Stored data entries
=== Begin Enclosure ===

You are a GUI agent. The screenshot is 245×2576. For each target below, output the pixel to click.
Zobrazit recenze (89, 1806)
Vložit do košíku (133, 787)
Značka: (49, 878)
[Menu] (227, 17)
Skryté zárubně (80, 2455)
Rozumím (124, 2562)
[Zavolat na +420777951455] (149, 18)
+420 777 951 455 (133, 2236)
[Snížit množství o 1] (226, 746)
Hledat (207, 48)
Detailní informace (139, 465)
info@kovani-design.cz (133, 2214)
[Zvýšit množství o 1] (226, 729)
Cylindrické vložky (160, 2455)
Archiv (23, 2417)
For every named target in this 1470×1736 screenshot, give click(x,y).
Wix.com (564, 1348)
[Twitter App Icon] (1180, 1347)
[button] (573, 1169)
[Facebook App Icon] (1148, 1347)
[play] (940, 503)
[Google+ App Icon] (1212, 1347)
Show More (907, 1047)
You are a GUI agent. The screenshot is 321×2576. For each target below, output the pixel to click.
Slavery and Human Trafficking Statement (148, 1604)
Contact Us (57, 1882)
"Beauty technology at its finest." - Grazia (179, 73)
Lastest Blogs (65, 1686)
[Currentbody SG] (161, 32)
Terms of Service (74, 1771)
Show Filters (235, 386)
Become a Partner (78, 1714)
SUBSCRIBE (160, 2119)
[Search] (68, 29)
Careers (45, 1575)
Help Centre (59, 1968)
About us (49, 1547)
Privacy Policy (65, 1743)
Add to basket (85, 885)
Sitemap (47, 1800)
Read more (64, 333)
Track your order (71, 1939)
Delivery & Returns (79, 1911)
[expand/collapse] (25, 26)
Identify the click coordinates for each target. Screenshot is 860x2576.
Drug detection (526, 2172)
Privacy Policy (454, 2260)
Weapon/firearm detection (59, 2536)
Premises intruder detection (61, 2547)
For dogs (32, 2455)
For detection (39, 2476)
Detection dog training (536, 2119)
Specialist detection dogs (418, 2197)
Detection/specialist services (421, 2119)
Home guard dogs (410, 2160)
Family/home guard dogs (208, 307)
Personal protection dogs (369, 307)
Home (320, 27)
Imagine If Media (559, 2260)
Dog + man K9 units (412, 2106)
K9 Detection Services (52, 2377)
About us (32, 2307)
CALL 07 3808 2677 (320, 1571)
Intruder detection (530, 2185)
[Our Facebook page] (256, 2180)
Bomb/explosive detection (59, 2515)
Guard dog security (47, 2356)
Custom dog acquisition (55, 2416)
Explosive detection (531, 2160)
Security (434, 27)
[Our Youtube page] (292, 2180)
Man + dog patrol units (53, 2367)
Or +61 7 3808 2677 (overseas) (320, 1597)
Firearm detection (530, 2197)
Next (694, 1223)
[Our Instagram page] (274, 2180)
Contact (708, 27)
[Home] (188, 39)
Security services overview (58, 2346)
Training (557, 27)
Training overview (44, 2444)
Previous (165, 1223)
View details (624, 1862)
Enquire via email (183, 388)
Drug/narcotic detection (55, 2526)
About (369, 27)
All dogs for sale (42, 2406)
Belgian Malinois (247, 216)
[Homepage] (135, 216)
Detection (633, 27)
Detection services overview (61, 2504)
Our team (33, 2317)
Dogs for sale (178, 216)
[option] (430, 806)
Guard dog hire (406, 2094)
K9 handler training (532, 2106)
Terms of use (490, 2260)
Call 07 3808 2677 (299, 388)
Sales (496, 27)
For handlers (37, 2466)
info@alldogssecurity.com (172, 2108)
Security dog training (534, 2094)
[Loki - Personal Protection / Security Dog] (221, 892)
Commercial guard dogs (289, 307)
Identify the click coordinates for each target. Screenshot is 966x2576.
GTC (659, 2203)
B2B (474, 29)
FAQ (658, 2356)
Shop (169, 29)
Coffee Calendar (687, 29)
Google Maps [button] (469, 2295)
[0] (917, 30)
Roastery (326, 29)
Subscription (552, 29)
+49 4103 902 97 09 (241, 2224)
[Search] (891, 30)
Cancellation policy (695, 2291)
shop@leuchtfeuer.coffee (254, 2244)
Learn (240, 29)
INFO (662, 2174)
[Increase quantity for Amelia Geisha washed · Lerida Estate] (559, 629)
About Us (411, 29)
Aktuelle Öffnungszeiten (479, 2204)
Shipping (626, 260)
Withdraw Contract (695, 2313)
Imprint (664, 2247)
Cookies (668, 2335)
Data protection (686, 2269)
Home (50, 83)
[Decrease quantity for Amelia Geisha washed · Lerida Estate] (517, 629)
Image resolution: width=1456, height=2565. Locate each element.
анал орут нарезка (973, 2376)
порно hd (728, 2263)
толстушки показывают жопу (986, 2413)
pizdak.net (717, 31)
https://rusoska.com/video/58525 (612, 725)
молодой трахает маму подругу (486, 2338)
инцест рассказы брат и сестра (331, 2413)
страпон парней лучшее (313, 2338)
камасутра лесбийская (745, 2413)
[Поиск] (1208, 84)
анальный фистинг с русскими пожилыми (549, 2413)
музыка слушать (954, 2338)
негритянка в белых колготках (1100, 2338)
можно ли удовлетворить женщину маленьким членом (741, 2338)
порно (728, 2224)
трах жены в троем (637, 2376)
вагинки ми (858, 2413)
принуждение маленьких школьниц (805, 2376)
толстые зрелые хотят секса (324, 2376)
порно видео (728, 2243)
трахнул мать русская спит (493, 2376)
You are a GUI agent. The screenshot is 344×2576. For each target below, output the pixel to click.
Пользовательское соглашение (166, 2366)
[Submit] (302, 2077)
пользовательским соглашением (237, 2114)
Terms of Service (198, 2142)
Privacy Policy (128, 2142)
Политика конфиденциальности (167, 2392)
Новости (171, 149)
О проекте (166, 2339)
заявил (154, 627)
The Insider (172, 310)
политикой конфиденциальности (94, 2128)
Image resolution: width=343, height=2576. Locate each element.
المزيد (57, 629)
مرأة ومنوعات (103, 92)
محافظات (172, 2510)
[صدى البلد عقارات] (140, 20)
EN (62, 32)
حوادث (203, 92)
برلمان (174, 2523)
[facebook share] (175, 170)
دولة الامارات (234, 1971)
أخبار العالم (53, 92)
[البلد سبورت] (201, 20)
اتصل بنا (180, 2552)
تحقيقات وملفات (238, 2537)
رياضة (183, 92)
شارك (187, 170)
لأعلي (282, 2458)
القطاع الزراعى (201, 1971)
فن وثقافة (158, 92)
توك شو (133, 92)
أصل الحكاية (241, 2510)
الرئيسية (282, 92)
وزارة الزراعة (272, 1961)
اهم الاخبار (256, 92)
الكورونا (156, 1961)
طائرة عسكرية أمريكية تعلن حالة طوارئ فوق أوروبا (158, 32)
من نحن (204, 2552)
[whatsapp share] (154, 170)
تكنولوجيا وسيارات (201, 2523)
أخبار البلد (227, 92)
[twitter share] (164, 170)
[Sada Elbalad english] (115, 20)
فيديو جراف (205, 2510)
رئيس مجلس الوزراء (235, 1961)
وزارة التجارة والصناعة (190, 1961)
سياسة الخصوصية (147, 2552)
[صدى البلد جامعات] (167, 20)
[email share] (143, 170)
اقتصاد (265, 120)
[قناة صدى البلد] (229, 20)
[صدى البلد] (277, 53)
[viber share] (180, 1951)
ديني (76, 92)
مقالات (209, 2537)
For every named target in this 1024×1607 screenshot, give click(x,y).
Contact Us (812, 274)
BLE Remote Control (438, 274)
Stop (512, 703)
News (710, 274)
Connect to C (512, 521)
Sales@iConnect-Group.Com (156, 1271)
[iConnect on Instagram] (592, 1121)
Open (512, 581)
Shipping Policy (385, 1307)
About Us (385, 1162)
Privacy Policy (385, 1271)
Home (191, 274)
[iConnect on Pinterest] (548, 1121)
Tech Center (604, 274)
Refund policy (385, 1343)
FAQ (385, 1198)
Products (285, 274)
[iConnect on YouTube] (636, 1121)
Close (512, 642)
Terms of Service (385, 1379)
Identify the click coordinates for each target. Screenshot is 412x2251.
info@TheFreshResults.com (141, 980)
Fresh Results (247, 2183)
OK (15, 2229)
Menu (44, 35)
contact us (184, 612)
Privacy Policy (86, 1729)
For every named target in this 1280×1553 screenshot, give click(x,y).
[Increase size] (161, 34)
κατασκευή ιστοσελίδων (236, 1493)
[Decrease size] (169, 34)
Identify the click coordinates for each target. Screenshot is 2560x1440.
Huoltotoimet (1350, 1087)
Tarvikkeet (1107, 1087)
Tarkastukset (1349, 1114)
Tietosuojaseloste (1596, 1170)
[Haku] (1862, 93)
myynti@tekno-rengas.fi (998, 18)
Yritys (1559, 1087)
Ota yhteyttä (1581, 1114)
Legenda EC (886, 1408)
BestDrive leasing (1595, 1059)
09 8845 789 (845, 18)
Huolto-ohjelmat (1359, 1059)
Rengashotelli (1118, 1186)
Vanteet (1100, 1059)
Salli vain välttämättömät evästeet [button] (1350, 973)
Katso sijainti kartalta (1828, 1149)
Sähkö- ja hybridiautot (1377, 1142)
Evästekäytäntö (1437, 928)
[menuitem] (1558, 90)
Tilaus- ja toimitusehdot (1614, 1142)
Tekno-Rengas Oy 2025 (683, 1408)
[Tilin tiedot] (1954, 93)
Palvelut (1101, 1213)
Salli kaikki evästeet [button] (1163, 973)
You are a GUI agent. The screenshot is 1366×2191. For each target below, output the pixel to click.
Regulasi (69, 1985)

=== End Enclosure ===

After locating the line holding "Shipping (626, 260)" above, output exactly that line and every line after it through the line holding "Политика конфиденциальности (167, 2392)". Include nothing else.

EXERCISE SOLUTION
Shipping (626, 260)
Withdraw Contract (695, 2313)
Imprint (664, 2247)
Cookies (668, 2335)
Data protection (686, 2269)
Home (50, 83)
[Decrease quantity for Amelia Geisha washed · Lerida Estate] (517, 629)
Image resolution: width=1456, height=2565. Locate each element.
анал орут нарезка (973, 2376)
порно hd (728, 2263)
толстушки показывают жопу (986, 2413)
pizdak.net (717, 31)
https://rusoska.com/video/58525 (612, 725)
молодой трахает маму подругу (486, 2338)
инцест рассказы брат и сестра (331, 2413)
страпон парней лучшее (313, 2338)
камасутра лесбийская (745, 2413)
[Поиск] (1208, 84)
анальный фистинг с русскими пожилыми (549, 2413)
музыка слушать (954, 2338)
негритянка в белых колготках (1100, 2338)
можно ли удовлетворить женщину маленьким членом (741, 2338)
порно (728, 2224)
трах жены в троем (637, 2376)
вагинки ми (858, 2413)
принуждение маленьких школьниц (805, 2376)
толстые зрелые хотят секса (324, 2376)
порно видео (728, 2243)
трахнул мать русская спит (493, 2376)
You are a GUI agent. The screenshot is 344×2576. For each target below, output the pixel to click.
Пользовательское соглашение (166, 2366)
[Submit] (302, 2077)
пользовательским соглашением (237, 2114)
Terms of Service (198, 2142)
Privacy Policy (128, 2142)
Политика конфиденциальности (167, 2392)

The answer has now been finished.